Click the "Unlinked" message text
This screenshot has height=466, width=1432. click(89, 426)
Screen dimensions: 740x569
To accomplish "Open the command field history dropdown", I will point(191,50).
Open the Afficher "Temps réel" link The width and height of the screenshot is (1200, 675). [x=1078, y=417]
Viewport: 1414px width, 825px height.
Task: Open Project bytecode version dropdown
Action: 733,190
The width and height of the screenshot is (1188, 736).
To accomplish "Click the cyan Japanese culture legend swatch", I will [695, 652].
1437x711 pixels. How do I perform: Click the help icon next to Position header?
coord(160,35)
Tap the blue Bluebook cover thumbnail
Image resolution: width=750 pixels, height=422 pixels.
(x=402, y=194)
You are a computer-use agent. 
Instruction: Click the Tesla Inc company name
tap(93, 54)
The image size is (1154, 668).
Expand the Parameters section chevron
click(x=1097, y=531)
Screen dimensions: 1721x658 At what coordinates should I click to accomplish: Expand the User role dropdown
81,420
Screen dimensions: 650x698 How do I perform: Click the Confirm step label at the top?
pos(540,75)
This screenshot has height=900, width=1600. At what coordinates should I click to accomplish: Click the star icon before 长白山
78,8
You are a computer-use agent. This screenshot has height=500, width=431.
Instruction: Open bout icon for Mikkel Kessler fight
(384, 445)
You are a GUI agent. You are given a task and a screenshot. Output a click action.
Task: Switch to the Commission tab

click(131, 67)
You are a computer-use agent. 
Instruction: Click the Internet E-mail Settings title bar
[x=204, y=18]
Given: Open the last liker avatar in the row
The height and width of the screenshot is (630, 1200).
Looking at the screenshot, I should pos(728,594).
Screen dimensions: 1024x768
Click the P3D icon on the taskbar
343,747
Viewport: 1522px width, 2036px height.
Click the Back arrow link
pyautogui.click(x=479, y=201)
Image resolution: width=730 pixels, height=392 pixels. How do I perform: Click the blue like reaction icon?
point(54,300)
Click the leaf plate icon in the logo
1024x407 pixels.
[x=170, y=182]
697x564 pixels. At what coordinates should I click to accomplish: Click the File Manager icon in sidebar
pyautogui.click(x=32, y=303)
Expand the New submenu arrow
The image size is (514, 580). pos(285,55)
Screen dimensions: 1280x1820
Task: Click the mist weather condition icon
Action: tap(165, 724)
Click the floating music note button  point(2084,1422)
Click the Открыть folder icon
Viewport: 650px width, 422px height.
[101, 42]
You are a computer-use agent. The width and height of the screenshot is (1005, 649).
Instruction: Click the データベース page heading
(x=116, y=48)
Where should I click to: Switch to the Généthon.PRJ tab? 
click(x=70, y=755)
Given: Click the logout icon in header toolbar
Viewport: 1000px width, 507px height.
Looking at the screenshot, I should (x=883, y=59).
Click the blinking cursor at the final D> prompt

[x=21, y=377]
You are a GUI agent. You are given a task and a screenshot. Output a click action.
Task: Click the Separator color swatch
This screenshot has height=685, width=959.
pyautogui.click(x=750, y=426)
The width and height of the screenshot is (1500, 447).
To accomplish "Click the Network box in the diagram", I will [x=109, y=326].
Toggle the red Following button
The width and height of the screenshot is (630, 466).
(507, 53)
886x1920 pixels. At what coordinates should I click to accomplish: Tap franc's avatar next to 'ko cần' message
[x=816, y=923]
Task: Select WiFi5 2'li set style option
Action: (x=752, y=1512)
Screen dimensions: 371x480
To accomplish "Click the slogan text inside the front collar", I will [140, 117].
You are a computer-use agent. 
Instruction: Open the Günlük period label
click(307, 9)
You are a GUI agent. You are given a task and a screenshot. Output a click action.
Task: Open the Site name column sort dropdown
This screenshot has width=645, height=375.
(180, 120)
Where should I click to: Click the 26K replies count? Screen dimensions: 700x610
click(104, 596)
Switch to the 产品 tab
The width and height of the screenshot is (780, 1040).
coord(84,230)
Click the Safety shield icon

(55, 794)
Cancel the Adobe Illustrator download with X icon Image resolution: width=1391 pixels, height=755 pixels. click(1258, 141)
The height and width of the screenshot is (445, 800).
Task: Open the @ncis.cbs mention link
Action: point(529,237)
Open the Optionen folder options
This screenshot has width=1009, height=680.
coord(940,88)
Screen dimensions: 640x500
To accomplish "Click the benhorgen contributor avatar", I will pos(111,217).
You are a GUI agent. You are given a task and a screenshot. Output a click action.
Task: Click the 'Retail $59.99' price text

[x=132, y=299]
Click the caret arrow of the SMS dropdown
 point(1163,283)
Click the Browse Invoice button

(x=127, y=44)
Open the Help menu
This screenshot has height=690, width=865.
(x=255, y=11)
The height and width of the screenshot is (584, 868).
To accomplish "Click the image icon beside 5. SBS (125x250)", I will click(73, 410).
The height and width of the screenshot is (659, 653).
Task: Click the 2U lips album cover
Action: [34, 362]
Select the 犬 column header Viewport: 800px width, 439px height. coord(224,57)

* What you need to do
Write out all the records above again, exactly as they stand.

* Output of the exercise
Click the "Unlinked" message text
This screenshot has height=466, width=1432. click(89, 426)
Screen dimensions: 740x569
To accomplish "Open the command field history dropdown", I will point(191,50).
Open the Afficher "Temps réel" link The width and height of the screenshot is (1200, 675). [x=1078, y=417]
Viewport: 1414px width, 825px height.
Task: Open Project bytecode version dropdown
Action: 733,190
The width and height of the screenshot is (1188, 736).
To accomplish "Click the cyan Japanese culture legend swatch", I will [695, 652].
1437x711 pixels. How do I perform: Click the help icon next to Position header?
coord(160,35)
Tap the blue Bluebook cover thumbnail
Image resolution: width=750 pixels, height=422 pixels.
(x=402, y=194)
You are a computer-use agent. 
Instruction: Click the Tesla Inc company name
tap(93, 54)
The image size is (1154, 668).
Expand the Parameters section chevron
click(x=1097, y=531)
Screen dimensions: 1721x658 At what coordinates should I click to accomplish: Expand the User role dropdown
81,420
Screen dimensions: 650x698 How do I perform: Click the Confirm step label at the top?
pos(540,75)
This screenshot has height=900, width=1600. At what coordinates should I click to accomplish: Click the star icon before 长白山
78,8
You are a computer-use agent. This screenshot has height=500, width=431.
Instruction: Open bout icon for Mikkel Kessler fight
(384, 445)
You are a GUI agent. You are given a task and a screenshot. Output a click action.
Task: Switch to the Commission tab

click(131, 67)
You are a computer-use agent. 
Instruction: Click the Internet E-mail Settings title bar
[x=204, y=18]
Given: Open the last liker avatar in the row
The height and width of the screenshot is (630, 1200).
Looking at the screenshot, I should pos(728,594).
Screen dimensions: 1024x768
Click the P3D icon on the taskbar
343,747
Viewport: 1522px width, 2036px height.
Click the Back arrow link
pyautogui.click(x=479, y=201)
Image resolution: width=730 pixels, height=392 pixels. How do I perform: Click the blue like reaction icon?
point(54,300)
Click the leaf plate icon in the logo
1024x407 pixels.
[x=170, y=182]
697x564 pixels. At what coordinates should I click to accomplish: Click the File Manager icon in sidebar
pyautogui.click(x=32, y=303)
Expand the New submenu arrow
The image size is (514, 580). pos(285,55)
Screen dimensions: 1280x1820
Task: Click the mist weather condition icon
Action: tap(165, 724)
Click the floating music note button  point(2084,1422)
Click the Открыть folder icon
Viewport: 650px width, 422px height.
[101, 42]
You are a computer-use agent. The width and height of the screenshot is (1005, 649).
Instruction: Click the データベース page heading
(x=116, y=48)
Where should I click to: Switch to the Généthon.PRJ tab? 
click(x=70, y=755)
Given: Click the logout icon in header toolbar
Viewport: 1000px width, 507px height.
Looking at the screenshot, I should (x=883, y=59).
Click the blinking cursor at the final D> prompt

[x=21, y=377]
You are a GUI agent. You are given a task and a screenshot. Output a click action.
Task: Click the Separator color swatch
This screenshot has height=685, width=959.
pyautogui.click(x=750, y=426)
The width and height of the screenshot is (1500, 447).
To accomplish "Click the Network box in the diagram", I will [x=109, y=326].
Toggle the red Following button
The width and height of the screenshot is (630, 466).
(507, 53)
886x1920 pixels. At what coordinates should I click to accomplish: Tap franc's avatar next to 'ko cần' message
[x=816, y=923]
Task: Select WiFi5 2'li set style option
Action: (x=752, y=1512)
Screen dimensions: 371x480
To accomplish "Click the slogan text inside the front collar", I will [140, 117].
You are a computer-use agent. 
Instruction: Open the Günlük period label
click(307, 9)
You are a GUI agent. You are given a task and a screenshot. Output a click action.
Task: Open the Site name column sort dropdown
This screenshot has width=645, height=375.
(180, 120)
Where should I click to: Click the 26K replies count? Screen dimensions: 700x610
click(104, 596)
Switch to the 产品 tab
The width and height of the screenshot is (780, 1040).
coord(84,230)
Click the Safety shield icon

(55, 794)
Cancel the Adobe Illustrator download with X icon Image resolution: width=1391 pixels, height=755 pixels. click(1258, 141)
The height and width of the screenshot is (445, 800).
Task: Open the @ncis.cbs mention link
Action: point(529,237)
Open the Optionen folder options
This screenshot has width=1009, height=680.
coord(940,88)
Screen dimensions: 640x500
To accomplish "Click the benhorgen contributor avatar", I will pos(111,217).
You are a GUI agent. You are given a task and a screenshot. Output a click action.
Task: Click the 'Retail $59.99' price text

[x=132, y=299]
Click the caret arrow of the SMS dropdown
 point(1163,283)
Click the Browse Invoice button

(x=127, y=44)
Open the Help menu
This screenshot has height=690, width=865.
(x=255, y=11)
The height and width of the screenshot is (584, 868).
To accomplish "Click the image icon beside 5. SBS (125x250)", I will click(73, 410).
The height and width of the screenshot is (659, 653).
Task: Click the 2U lips album cover
Action: [34, 362]
Select the 犬 column header Viewport: 800px width, 439px height. coord(224,57)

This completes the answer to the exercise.